气息,在鼻尖缠绕。
久久,他舔了舔她唇角来不及吞咽的晶莹,亲昵着蹭着她的唇角,宋辞声音微微嘶哑,说:“刚刚你沉默,那就是答应了。”
阮江西笑意斐然,点点头,说好,伏在宋辞心口,耳边是他有些凌乱的心跳,还有于景致的话:“如果放任,会有那么一天,世界上再没有宋辞,只有一个依附阮江西而活着的傻子,连思想都没有。”

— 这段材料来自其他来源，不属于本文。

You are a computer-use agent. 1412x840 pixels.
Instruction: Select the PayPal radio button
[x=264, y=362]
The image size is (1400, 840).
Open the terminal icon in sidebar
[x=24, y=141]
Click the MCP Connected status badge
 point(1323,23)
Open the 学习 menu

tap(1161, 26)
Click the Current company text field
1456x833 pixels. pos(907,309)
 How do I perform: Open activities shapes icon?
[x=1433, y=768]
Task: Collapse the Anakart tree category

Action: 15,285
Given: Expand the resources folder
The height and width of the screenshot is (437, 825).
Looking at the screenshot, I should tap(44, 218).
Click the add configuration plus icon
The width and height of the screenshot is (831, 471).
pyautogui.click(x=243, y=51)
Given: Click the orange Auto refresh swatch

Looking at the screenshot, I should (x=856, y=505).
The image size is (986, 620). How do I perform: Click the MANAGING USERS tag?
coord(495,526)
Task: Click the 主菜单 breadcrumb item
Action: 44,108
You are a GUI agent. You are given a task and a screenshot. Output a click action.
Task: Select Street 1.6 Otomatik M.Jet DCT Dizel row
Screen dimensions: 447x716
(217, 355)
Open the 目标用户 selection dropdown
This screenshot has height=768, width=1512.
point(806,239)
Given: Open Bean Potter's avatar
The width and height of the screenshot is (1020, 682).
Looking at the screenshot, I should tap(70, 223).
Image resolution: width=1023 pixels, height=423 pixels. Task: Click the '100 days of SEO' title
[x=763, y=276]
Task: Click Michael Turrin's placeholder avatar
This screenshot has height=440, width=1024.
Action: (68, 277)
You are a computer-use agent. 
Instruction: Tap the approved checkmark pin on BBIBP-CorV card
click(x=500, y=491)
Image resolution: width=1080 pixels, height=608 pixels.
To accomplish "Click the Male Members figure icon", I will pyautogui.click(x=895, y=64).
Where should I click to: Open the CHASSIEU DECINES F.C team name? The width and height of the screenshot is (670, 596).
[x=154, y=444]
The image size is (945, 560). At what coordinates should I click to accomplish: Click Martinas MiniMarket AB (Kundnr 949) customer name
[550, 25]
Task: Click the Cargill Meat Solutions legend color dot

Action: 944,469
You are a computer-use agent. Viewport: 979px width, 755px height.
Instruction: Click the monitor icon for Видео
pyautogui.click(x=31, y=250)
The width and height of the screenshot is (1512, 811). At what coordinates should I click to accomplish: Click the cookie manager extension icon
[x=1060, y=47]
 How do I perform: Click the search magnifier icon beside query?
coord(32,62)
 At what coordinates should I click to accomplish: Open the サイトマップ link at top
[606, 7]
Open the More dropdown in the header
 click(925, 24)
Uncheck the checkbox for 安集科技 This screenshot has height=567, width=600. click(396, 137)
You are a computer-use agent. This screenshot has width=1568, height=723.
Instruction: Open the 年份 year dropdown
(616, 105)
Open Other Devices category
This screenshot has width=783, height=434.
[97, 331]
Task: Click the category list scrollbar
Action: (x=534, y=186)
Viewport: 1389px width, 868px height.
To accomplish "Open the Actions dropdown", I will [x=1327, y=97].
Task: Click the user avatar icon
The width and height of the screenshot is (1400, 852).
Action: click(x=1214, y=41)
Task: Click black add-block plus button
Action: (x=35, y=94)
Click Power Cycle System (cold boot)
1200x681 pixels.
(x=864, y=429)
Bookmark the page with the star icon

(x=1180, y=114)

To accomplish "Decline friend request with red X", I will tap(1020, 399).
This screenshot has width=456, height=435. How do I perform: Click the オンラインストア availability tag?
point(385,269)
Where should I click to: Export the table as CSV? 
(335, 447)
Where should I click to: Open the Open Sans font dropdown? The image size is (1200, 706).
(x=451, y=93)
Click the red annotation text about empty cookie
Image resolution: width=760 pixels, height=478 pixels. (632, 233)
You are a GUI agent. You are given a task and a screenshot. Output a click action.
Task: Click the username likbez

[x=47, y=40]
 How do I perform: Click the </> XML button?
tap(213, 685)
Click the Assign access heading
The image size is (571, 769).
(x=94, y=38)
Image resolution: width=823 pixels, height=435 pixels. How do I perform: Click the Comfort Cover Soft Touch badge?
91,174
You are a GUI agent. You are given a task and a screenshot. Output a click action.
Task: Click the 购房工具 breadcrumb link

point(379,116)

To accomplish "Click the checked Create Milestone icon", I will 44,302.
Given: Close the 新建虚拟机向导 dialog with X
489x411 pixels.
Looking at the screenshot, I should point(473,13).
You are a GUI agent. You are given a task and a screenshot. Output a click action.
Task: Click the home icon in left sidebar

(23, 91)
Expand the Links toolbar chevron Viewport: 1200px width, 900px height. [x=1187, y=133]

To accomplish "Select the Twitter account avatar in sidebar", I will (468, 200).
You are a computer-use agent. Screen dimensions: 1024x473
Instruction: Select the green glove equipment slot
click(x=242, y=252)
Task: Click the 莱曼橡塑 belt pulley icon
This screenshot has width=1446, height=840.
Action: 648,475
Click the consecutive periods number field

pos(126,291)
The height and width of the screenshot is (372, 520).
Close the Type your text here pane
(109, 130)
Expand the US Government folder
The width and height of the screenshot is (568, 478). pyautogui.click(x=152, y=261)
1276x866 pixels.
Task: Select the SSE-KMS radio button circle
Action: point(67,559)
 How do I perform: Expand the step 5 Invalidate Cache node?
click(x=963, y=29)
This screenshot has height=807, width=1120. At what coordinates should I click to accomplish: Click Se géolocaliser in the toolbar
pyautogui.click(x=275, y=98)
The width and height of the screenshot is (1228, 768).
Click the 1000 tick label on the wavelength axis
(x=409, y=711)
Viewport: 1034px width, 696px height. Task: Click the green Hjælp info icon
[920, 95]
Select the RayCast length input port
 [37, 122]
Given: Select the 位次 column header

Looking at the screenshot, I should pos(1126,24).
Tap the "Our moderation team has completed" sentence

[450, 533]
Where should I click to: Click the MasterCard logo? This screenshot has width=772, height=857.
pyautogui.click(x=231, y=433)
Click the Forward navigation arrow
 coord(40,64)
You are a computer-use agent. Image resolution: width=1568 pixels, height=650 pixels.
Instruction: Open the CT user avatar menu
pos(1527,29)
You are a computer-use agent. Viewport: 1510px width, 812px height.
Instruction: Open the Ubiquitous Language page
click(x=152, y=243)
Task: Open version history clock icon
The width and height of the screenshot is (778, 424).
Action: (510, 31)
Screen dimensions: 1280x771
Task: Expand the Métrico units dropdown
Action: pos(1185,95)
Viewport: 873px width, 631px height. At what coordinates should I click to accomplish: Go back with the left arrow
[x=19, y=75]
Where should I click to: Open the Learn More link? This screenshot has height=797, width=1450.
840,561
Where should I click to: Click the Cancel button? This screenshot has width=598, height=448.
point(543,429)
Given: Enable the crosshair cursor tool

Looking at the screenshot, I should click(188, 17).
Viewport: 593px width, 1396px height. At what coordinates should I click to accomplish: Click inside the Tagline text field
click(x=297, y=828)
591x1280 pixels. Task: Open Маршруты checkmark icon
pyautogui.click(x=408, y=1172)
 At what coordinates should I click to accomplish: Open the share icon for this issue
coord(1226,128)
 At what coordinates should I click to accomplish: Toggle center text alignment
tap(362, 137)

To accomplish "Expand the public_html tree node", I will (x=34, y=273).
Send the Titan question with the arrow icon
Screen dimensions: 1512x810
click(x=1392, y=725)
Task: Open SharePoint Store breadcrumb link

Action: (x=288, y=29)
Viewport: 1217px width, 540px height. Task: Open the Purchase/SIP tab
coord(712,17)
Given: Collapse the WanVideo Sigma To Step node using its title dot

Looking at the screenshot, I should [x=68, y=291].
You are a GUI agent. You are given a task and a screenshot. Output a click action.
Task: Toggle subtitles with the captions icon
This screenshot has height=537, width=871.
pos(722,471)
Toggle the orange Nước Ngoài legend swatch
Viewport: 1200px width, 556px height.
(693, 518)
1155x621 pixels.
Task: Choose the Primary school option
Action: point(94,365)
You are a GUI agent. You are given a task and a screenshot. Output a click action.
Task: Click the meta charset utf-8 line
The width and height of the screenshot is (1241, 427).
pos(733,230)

阮江西想,于医生的话错了,如果世上没有宋辞了,又怎么会有阮江西呢。
她小声的呢喃:“不管你变成什么样,你都是宋辞,是我一直一直喜欢着的宋辞。”
宋辞捧起她的脸,似乎想说什么,却什么都没说,只是不知餍足地亲吻她。
她躲开,说:“秦特助还在等我们。”
宋辞理所当然:“让他等,我会按分钟算他服务费。”
这语气,宋老板俨然将无所不能的特助界标杆当成了司机小弟,扔点票子,召之即来挥之即去。
然后,秦特助等了二十分钟,将两位主子送到阮江西家的巷子外,再掉头回家,已经是深夜两点了,接了个电话,电话里闹哄哄的,大概是老婆大人又发飙了。